Foto: Robert Simperler

HLA Challenge

Eigentlich wäre der Jänner ein „heißer“ Monat, heuer wird es ruhig, da wegen der Europameisterschaft in der Slowakei und Ungarn Pause in den beiden obersten Spielklassen des Landes ist. Ruhe heißt aber nicht Untätigkeit beim UHC Hollabrunn.

Seit vergangenen Montag bittet Coach Ivica Belas wieder zum Training, in bis zu fünf Einheiten pro Woche soll an den körperlichen Grundlagen und taktischen Feinheiten gearbeitet werden. Damit ab dem 12. Februar – wenn das Derby gegen die Union Korneuburg wartet – topfit um ein Play-off-Halbfinalticket mitgespielt werden kann.

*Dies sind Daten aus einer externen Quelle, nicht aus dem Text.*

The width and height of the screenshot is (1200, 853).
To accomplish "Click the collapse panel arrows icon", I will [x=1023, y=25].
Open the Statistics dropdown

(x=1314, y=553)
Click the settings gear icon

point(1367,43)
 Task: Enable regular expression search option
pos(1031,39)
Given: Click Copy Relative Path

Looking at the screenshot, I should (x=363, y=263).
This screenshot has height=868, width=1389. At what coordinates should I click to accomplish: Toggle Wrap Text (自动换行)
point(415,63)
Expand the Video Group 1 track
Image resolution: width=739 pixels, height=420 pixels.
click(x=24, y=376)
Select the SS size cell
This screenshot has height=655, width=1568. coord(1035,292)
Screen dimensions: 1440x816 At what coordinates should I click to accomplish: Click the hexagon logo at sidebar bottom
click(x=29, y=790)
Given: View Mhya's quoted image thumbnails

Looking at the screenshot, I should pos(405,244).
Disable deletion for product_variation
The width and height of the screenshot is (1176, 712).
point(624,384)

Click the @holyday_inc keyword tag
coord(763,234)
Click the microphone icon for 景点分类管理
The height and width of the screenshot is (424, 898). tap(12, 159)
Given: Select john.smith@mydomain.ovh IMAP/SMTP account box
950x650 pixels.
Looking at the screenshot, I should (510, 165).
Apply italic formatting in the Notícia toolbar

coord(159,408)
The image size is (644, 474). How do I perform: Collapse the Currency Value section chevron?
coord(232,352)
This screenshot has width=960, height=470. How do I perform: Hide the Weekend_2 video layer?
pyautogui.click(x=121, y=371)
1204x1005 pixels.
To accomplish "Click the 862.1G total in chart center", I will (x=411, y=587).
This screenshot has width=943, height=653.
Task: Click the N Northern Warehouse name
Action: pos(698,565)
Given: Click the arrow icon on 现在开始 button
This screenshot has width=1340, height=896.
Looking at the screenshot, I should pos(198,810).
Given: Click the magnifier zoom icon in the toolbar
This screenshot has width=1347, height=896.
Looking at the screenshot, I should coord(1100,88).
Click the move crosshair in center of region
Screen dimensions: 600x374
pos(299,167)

Bis auf Kreisläufer Goran Vuksa kann Belas dabei auf den gesamten Kader zurückgreifen. Vuksa, den ja in der Vergangenheit Knieprobleme plagten, wurde noch vor Weihnachten operiert und soll langsam wieder an das Mannschaftstraining herangeführt werden.

Bis zum Korneuburg-Match wird es auch drei Testspiele und das ÖHB-Cupachtelfinale geben. Los geht es mit dem Test gegen Ligakonkurrent WAT Fünfhaus am 21. Jänner (Anm.: 19 Uhr in der Weinviertel-Arena). Stichwort Pokal: Da fand am gestrigen Dienstag (Anm.: nach Redaktionsschluss) die Auslosung statt, ein allfälliges Heimspiel soll am 5. Februar über die Bühne gehen.

WHA Challenge

Für die Damen steht am 22. Jänner das erste Spiel im Jahr 2022 auf dem Programm. Mit dem Tabellenzweiten St. Pölten wartet gleich eine schwierige Aufgabe auf die Hollabrunnerinnen, die ebenfalls bereits am vergangenen Montag wieder mit dem Training starteten.

Neben einer Teambuilding-Einheit standen dabei vor allem die Deckung und die Torausbeute im Fokus. „Wir machen viel Wurftraining, um Sicherheit und Routine ins eigene Spiel zu bekommen und die Nervosität am Spieltag herauszunehmen“, erklärte Trainer Ulrich Weitschacher.